Barcelona ha sufrido en los últimos meses el caos de Renfe. Cualquier incidencia - incluso la lluvia- se ha transformado en un grave problema de movilidad, Sin embargo, hay redes que están aún peor, como la gallega, que, a pesar de que está más habituada a la lluvia, arrastra un atraso de grandes dimensiones. Con 25 años de retraso llegó el tren a Galicia en el siglo XIX. De mantenerse la actual tendencia, así también va a arribar el AVE, cinco lustros después de que entrase en servicio entre Madrid y Sevilla.

Por Galicia, donde no hay servicio de cercanías, circulan tres tipos de trenes, los de Renfe, los de vía estrecha de Feve y los portugueses de Caminhos de Ferro, que se adentran en Vigo. Los tres tienen en común una lentitud exasperante, salvo en el tramo en Vigo y A Coruña, el único rentable, que está siendo renovado para implantar la velocidad alta, aunque sin electrificar. Con el nuevo trazado está apareciendo un avance tecnológico desconocido hasta hace poco para los gallegos, la doble vía. A Coruña y Vigo siguen hoy a ocho horas de Madrid en tren.

Cuando llegó a Ourense la primera locomotora, en 1881, el poeta Manuel Curros Enríquez cantó en gallego a Nuestra Señora de Hierro,como adelanto que traería prosperidad a una Galicia liberada de curas.

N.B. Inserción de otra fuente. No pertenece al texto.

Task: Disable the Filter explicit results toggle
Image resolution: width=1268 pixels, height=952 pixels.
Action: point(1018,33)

Sin embargo, hablar del ferrocarril en Galicia significa remitirse a una persistente frustración histórica. Por ejemplo, en 1928 Miguel Primo de Rivera dio luz verde en un Consejo de Ministros en A Coruña al proyecto A Coruña-Santiago-Zamora para acercar Galicia a la meseta. Tras diversos avatares, como la suspensión de las obras en la II República que provocó airadas protestas en Galicia, la vía no entró en servicio hasta 1958.

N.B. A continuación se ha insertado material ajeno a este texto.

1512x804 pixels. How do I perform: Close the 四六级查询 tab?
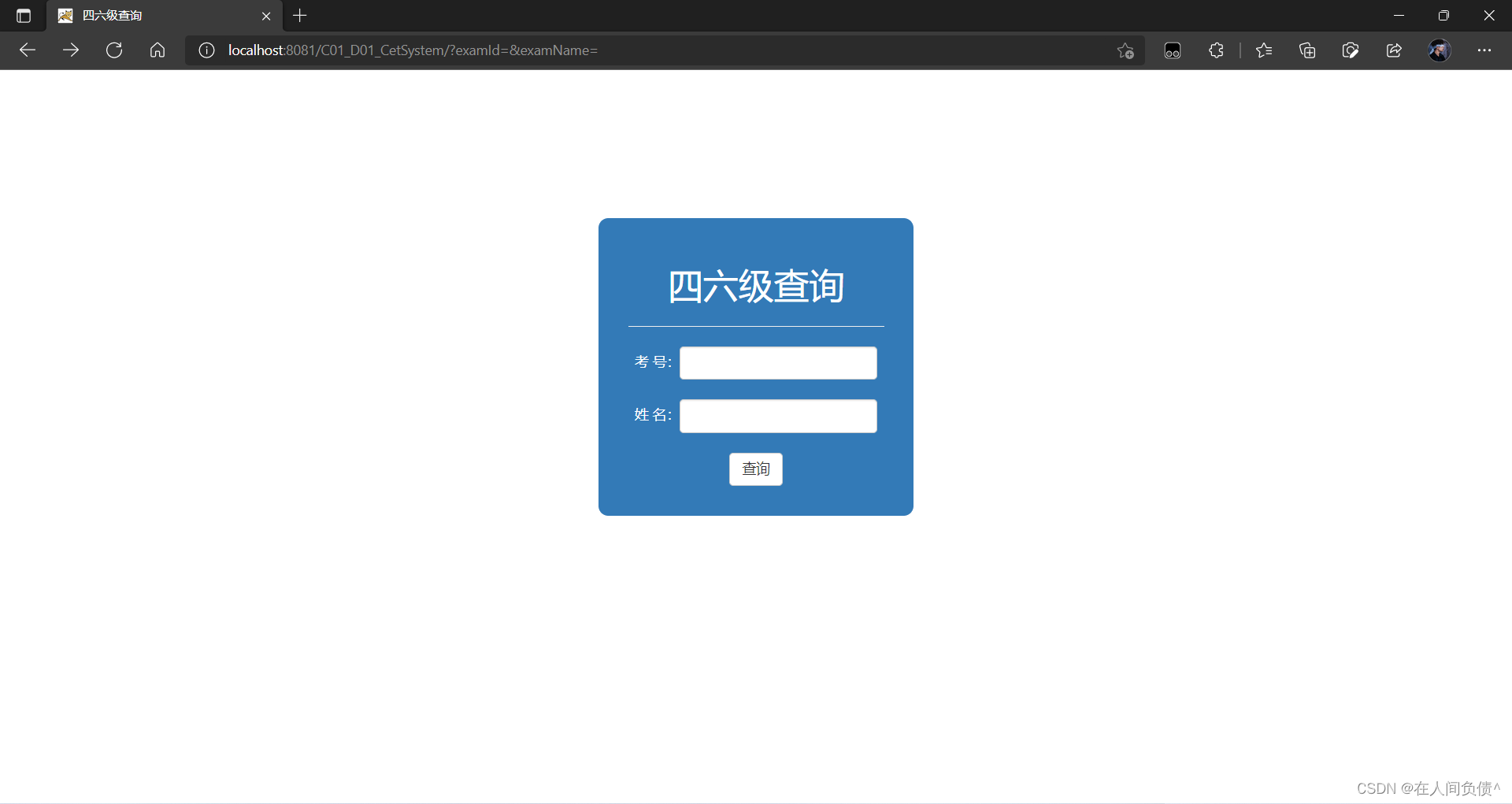pos(266,15)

En otro Consejo de Ministros en A Coruña, el gobierno de Aznar aprobó en enero del 2003 su polémico Plan Galicia, la compensación de su Ejecutivo por los errores en la gestión de la avería de un petrolero, el Prestige,que acabó en una nueva marea negra. Hasta entonces, el ministro de Fomento, Francisco Álvarez Cascos, pretendía convencer a los gallegos de que se podía llamar AVE a un tren que entraría en Galicia desde Zamora por vía única y a 120 kilómetros por hora. El Prestige provocó que en el Plan Galicia se modificasen esas previsiones para aproximarse a las exigencias de la alta velocidad.

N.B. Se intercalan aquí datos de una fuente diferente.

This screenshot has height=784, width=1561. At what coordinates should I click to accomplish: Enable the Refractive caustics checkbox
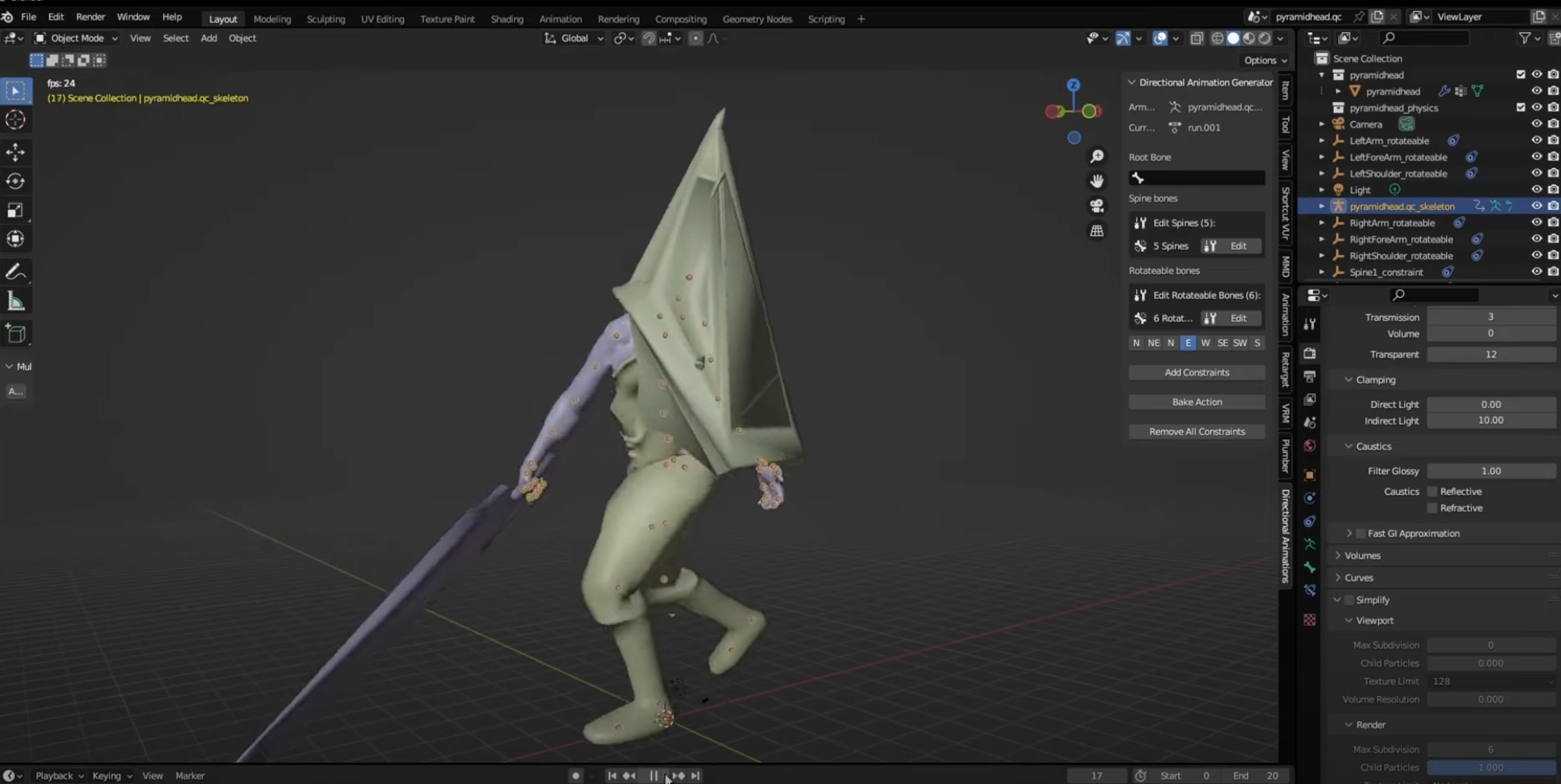[x=1433, y=508]
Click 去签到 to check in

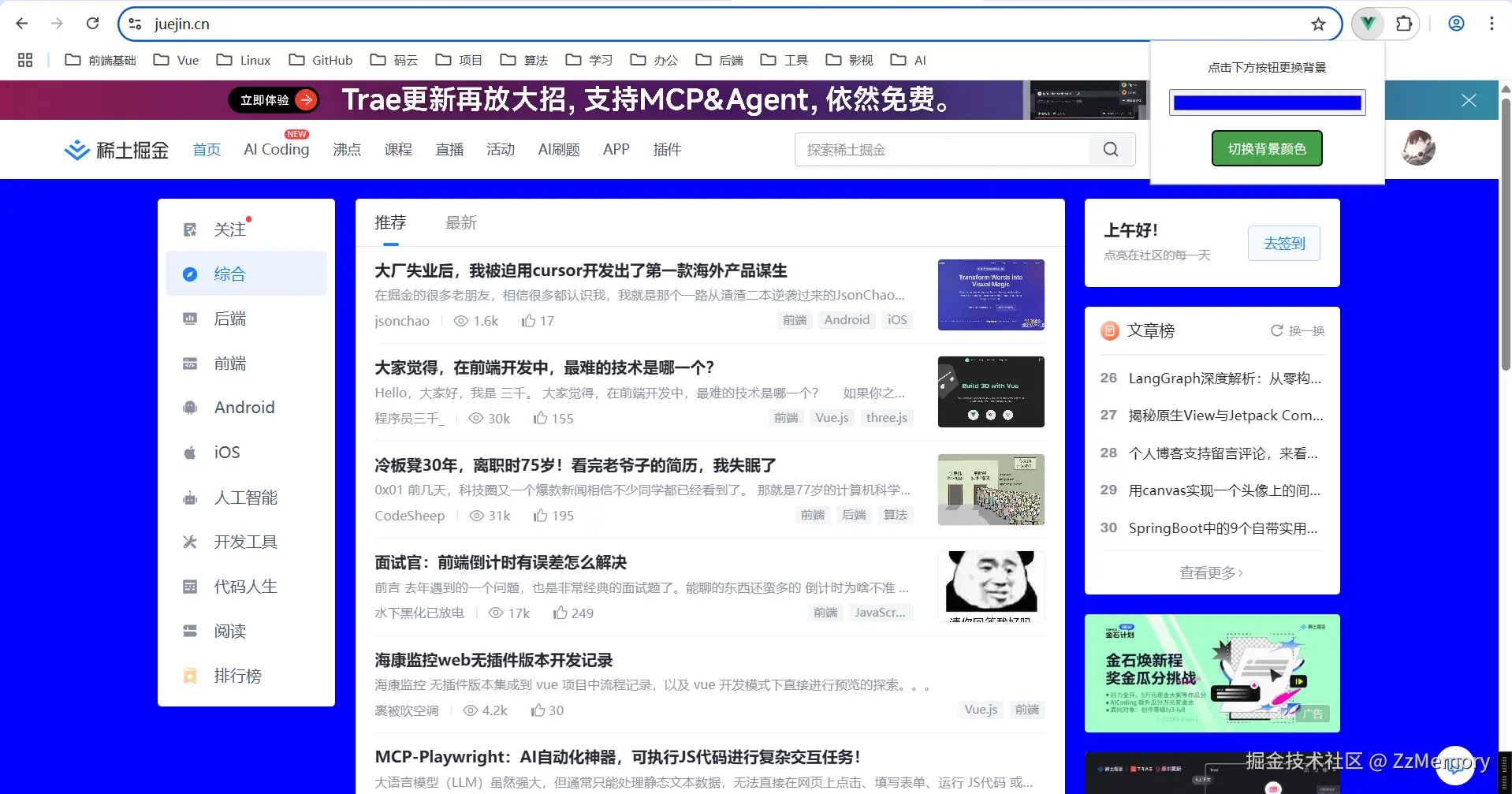click(1283, 243)
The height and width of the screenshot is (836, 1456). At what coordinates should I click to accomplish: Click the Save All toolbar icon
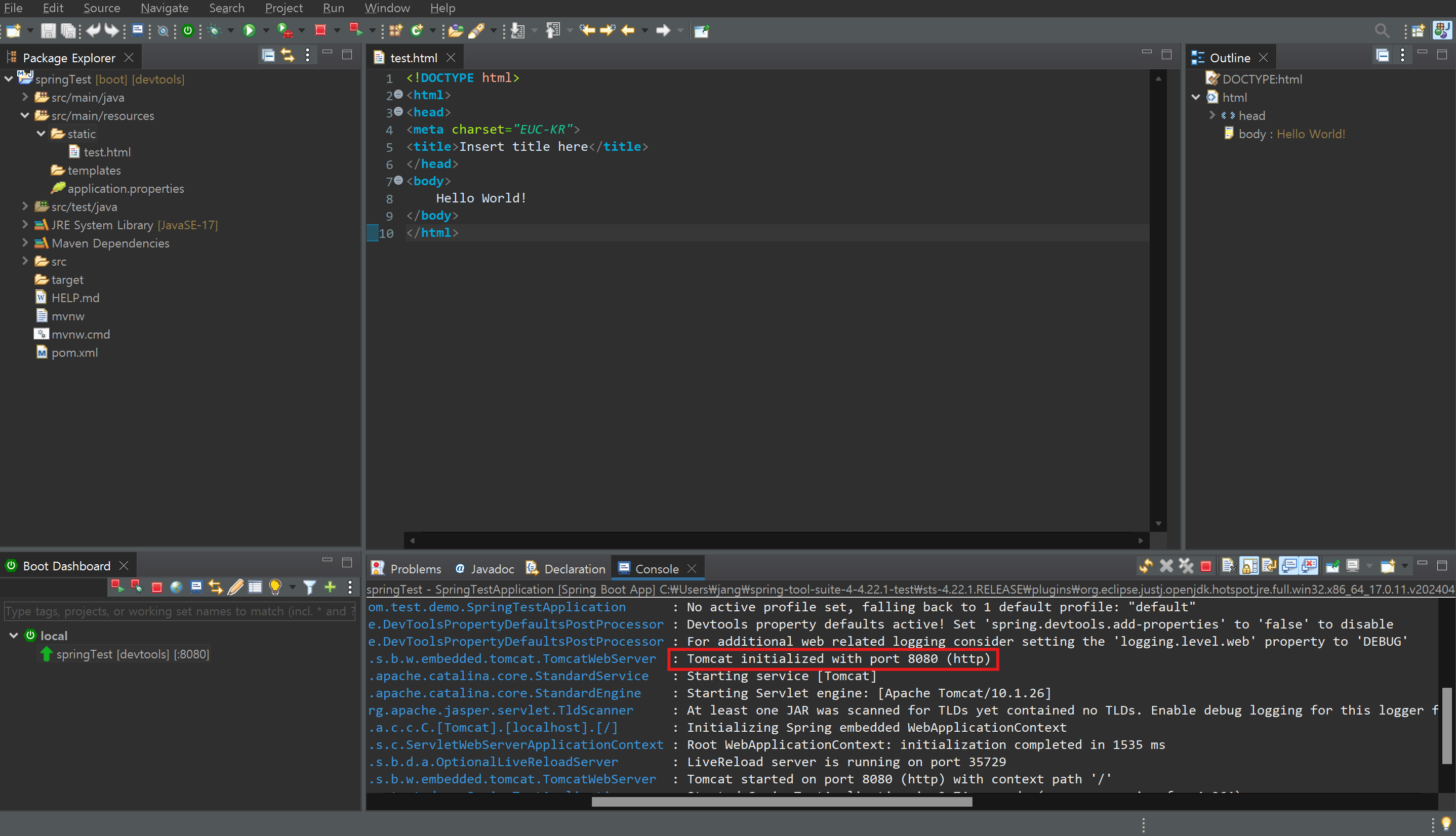pyautogui.click(x=68, y=30)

En 1873 el primer ferrocarril gallego circuló entre Santiago y Vilagarcía, cinco lustros después de que lo hiciera el de Mataró-Barcelona. Para el tren de alta velocidad la previsión oficial, la que reiteran el presidente de la Xunta, Pérez Touriño, y Rodríguez Zapatero, señala que entrará en servicio en el 2012. Pero la estimación realista que manejan los socialistas en privado indica que el AVE no llegará hasta al menos el 2015 y probablemente se demore al 2017, justo 25 años después de la primera línea de estas características en España, la de Madrid-Sevilla.

Al poco de llegar a Fomento, a la ministra Magdalena Álvarez se le escapó la ya famosa frase de que estaba harta del "Plan Galicia de mierda". Desde entonces los desencuentros de la ministra con los gallegos han sido constantes, pese a que sus dos abuelos varones nacieron en la sierra lucense de O Courel, desde donde fueron a Andalucía.

Para la próxima década se espera que funcionen los nuevos servicios del eje atlántico, que unirán A Coruña y Vigo en una hora, el primer gran hito en la aguardada modernización. Entre tanto, el principal atractivo que brinda el ferrocarril en Galicia es paisajístico. Destacan las espectaculares vistas en tramos como el de la ría de O Vicedo en la línea de Feve Ferrol-Gijón; el de la desembocadura del Sil en el Miño y el recorrido por la ría de Vigo en las líneas de Renfe y el puente internacional estilo Eiffel sobre el Miño entre Tui y Valença, de Caminhos de Ferro. Galicia tiene tres trenes lentos.